Australian design student Alexander Burton has developed a prototype kit for cheaply converting petrol or diesel cars to hybrid electric, winning the country's national James Dyson Award in the process.
Titled REVR (Rapid Electric Vehicle Retrofits), the kit is meant to provide a cheaper, easier alternative to current electric car conversion services, which Burton estimates cost AU$50,000 (£26,400) on average and so are often reserved for valuable, classic vehicles.
Usually, the process would involve removing the internal combustion engine and all its associated hardware, like the gearbox and hydraulic brakes, to replace them with batteries and electric motors.
With REVR, those components are left untouched. Instead, a flat, compact, power-dense axial flux motor would be mounted between the car's rear wheels and disc brakes, and a battery and controller system placed in the spare wheel well or boot.

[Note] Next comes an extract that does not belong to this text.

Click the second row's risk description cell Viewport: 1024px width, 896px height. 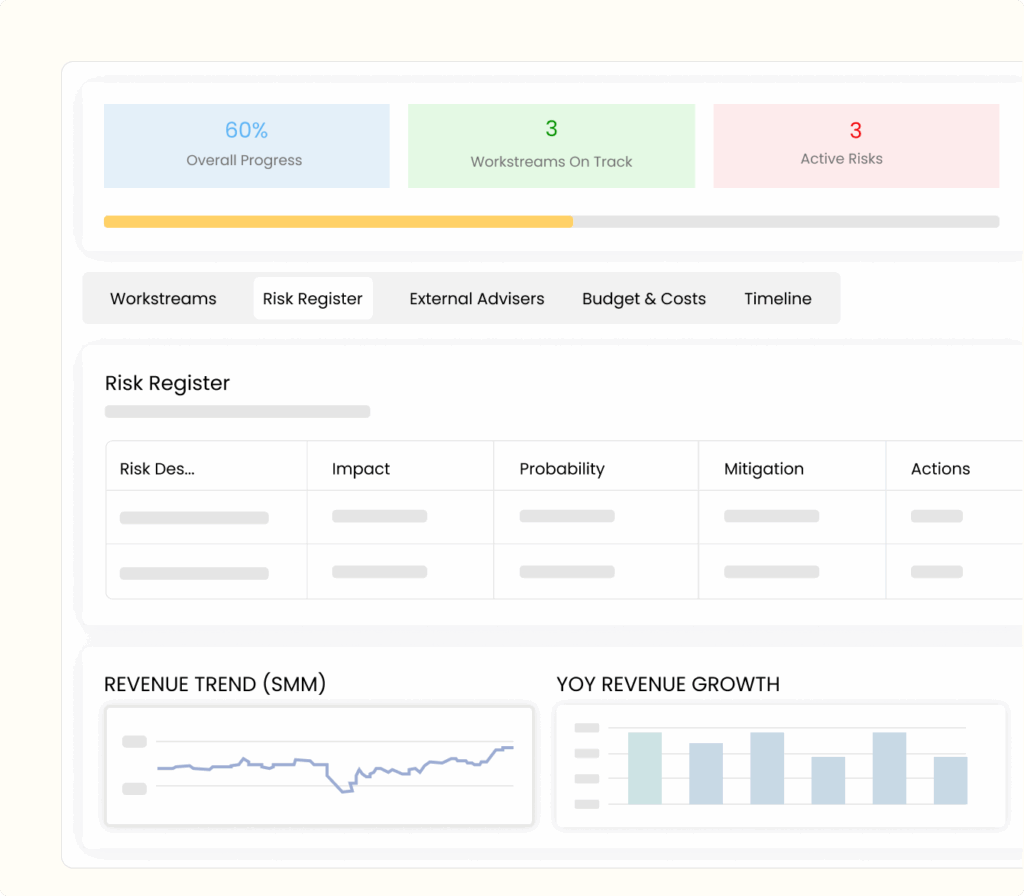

Some additional off-the-shelf systems – brake and steering boosters, as well as e-heating and air conditioning – would also be added under the hood.
By taking this approach, Burton believes he'll be able to offer the product for around AU$5,000 (£2,640) and make it compatible with virtually any car.
Burton is a bachelor's student in industrial design and sustainable systems engineering at RMIT University in Melbourne but has worked on REVR largely outside of his course.
The spark for the project came a few years ago when he and his dad started thinking about converting the family car, a 2001 Toyota that Burton describes as well-built and reliable.
"But it's just not really something you can do get done," he told Dezeen. "It's super expensive and it's not really accessible."
Burton wanted to find an affordable solution for others in his position while helping to reduce the emissions associated with burning petrol as well as manufacturing new electric vehicles, which are estimated to be even higher than for traditional cars.
With REVR, people should be able to get several more years of life out of their existing cars.
The kit would transform the vehicle into a hybrid rather than a fully electric vehicle, with a small battery giving the car 100 kilometres of electric range before the driver has to switch to the internal combustion engine.
However, in Burton's view, this is where people can get "the most bang for their buck" with few changes to the car but major emissions reductions.
"You can't fit a huge battery in a wheel well but we wager you won't need one," said Burton. "While people drive a lot, especially here in Australia, on average they drive 35 kilometres a day and it's mostly commuting."
"This distance would require only a five-kilowatt-hour battery, and we can put three times that in the wheel well."
Burton used the motor modelling packages FEMM and MOTORXP to develop the design of his motor, which sees the spinning part, called the rotor, placed between a vehicle's disc brakes.
The stationary part, or stator, is fixed to existing mounting points on the brake hub.
Borrowing a trick from existing hybrid vehicles, the kit uses a sensor to detect the position of the accelerator pedal to control both acceleration and braking.
That means no changes have to be made to the car's hydraulic braking system, which Burton says "you don't want to have to interrupt".
While the design is in its early stages, the concept was advanced enough for the jury of the James Dyson Award for exceptional student design to pick the project as the national winner in Australia.
The international prize winner from the 30 included countries will be announced on October 18.
Burton plans to use the AU$8,800 winnings from the national award to buy a small CNC machine and the specialist materials that are required to build a working prototype, building on a previous non-working prototype made in RMIT's workshop.
He says he has "a stretch goal" of converting a million cars with REVR and is interested in working with partners in the automotive industry. But he is also critical of its lack of investment in retrofitting to date.
"It's like with repairability, industry is so against that," Burton told Dezeen. "They love the whole planned obsolescence thing."
"Ultimately, to retrofit goes against their profit margin because it extends the usefulness and the lifetime of their products. I think that's why there's retrofitting companies out there but they're still largely reserved to classic cars. It's just so expensive to do."
Previous winners of the James Dyson Award include an infection-sensing wound dressing created by students from the Warsaw University of Technology and a fish-waste bioplastic by British designer Lucy Hughes.